START Supplied data

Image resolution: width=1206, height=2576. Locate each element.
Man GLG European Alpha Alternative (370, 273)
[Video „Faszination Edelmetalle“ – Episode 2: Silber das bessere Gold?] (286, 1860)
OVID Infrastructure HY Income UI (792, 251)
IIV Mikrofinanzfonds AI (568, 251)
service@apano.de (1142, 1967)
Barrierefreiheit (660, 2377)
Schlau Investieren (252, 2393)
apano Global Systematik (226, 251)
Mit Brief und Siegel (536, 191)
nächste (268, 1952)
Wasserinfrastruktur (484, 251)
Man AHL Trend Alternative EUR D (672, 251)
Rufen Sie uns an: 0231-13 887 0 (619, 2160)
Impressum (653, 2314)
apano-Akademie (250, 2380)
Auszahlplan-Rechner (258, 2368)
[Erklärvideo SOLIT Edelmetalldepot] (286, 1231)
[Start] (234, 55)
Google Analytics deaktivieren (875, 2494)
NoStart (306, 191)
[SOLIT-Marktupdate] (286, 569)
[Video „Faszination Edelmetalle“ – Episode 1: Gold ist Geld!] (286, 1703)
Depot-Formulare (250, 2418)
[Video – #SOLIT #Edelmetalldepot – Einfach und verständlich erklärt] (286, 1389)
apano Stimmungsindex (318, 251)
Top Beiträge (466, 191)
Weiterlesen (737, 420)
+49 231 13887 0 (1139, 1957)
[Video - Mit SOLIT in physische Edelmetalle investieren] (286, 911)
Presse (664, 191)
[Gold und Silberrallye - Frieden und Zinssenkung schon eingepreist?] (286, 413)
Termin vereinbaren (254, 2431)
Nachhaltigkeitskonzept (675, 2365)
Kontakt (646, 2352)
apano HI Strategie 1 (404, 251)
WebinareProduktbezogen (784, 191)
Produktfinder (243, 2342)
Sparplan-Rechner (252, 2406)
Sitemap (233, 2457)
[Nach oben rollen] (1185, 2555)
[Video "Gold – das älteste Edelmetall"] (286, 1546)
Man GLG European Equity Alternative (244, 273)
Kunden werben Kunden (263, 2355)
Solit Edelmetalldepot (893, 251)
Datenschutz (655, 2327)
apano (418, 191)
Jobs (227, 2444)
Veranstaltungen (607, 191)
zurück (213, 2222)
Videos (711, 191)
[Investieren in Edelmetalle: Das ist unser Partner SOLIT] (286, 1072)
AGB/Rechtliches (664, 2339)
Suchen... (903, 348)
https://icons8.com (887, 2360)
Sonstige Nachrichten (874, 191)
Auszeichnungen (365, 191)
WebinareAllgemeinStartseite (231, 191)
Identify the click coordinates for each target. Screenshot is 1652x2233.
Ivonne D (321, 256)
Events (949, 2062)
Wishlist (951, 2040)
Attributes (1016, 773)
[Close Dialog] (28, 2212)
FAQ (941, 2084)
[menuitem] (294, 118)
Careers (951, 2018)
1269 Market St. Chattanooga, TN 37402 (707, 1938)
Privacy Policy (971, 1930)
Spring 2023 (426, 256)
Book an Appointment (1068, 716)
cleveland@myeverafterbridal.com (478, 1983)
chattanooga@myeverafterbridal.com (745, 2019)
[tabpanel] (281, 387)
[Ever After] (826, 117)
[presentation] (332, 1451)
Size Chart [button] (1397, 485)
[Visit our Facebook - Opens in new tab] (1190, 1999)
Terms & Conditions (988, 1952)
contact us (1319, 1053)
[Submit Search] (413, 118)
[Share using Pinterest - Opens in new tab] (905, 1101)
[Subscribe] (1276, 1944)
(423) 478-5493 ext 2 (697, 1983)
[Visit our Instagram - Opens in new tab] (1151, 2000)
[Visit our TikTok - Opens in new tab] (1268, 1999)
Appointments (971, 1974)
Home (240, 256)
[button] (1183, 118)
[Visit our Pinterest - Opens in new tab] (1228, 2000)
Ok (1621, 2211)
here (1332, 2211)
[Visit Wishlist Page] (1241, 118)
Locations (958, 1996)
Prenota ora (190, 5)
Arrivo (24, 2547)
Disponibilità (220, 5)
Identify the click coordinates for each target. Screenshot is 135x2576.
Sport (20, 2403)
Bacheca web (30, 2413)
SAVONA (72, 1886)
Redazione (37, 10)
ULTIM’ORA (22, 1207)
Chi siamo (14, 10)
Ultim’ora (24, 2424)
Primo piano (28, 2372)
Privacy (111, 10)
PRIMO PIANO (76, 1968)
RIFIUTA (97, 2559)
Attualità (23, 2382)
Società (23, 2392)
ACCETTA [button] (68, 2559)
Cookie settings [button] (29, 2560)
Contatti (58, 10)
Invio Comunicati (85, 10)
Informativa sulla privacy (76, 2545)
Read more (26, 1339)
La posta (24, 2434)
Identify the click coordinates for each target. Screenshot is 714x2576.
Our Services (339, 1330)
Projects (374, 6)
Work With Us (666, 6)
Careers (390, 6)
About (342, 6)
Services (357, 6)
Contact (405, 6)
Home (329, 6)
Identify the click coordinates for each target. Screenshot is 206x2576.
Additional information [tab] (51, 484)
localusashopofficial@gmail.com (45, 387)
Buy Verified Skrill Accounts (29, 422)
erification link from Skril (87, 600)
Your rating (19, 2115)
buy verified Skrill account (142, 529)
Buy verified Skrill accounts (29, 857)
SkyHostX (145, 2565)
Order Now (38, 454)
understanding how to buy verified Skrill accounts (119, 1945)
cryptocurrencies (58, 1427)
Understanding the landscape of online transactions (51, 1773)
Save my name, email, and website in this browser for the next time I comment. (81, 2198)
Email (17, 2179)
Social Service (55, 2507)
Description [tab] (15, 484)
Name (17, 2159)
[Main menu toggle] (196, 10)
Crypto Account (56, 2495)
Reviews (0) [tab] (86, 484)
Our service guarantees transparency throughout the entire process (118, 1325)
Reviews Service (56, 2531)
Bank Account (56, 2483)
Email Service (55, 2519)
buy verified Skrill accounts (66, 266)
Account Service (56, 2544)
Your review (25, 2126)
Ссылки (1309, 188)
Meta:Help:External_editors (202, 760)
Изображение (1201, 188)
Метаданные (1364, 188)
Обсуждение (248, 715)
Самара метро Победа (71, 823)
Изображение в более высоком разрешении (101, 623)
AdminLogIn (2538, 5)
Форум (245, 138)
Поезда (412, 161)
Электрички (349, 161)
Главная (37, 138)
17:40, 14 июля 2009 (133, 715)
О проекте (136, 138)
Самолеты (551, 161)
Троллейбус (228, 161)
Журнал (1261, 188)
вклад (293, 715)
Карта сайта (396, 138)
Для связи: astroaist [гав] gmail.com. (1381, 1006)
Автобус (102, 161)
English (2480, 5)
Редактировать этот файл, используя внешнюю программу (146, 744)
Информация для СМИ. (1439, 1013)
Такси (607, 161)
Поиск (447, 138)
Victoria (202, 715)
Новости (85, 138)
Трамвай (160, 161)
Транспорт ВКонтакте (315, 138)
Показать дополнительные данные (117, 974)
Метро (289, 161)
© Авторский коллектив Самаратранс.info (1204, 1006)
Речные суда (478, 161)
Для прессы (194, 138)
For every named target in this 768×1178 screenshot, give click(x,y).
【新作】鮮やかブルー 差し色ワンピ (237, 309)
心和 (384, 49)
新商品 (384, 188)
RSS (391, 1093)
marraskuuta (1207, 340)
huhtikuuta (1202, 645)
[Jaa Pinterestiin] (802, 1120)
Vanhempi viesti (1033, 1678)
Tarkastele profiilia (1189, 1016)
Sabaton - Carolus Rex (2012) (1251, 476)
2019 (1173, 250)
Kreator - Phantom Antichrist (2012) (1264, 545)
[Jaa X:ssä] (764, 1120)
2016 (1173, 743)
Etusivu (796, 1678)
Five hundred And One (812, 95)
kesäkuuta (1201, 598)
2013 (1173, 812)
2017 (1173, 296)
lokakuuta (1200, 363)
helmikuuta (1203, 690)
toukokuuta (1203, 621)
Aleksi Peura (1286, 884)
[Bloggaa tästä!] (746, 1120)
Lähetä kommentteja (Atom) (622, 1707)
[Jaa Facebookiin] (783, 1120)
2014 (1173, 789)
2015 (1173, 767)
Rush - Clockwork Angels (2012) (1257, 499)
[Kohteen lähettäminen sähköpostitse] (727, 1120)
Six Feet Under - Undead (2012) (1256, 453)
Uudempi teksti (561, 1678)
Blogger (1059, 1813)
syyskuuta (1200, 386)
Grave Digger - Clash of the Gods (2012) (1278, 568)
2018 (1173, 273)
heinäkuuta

END Supplied data

> **Work order**
Look above for the line containing "Vanhempi viesti (1033, 1678)". Output from there through the line containing "Rush - Clockwork Angels (2012) (1257, 499)", exactly and inclusively.

> **Written solution**
Vanhempi viesti (1033, 1678)
Tarkastele profiilia (1189, 1016)
Sabaton - Carolus Rex (2012) (1251, 476)
2019 (1173, 250)
Kreator - Phantom Antichrist (2012) (1264, 545)
[Jaa X:ssä] (764, 1120)
2016 (1173, 743)
Etusivu (796, 1678)
Five hundred And One (812, 95)
kesäkuuta (1201, 598)
2013 (1173, 812)
2017 (1173, 296)
lokakuuta (1200, 363)
helmikuuta (1203, 690)
toukokuuta (1203, 621)
Aleksi Peura (1286, 884)
[Bloggaa tästä!] (746, 1120)
Lähetä kommentteja (Atom) (622, 1707)
[Jaa Facebookiin] (783, 1120)
2014 (1173, 789)
2015 (1173, 767)
Rush - Clockwork Angels (2012) (1257, 499)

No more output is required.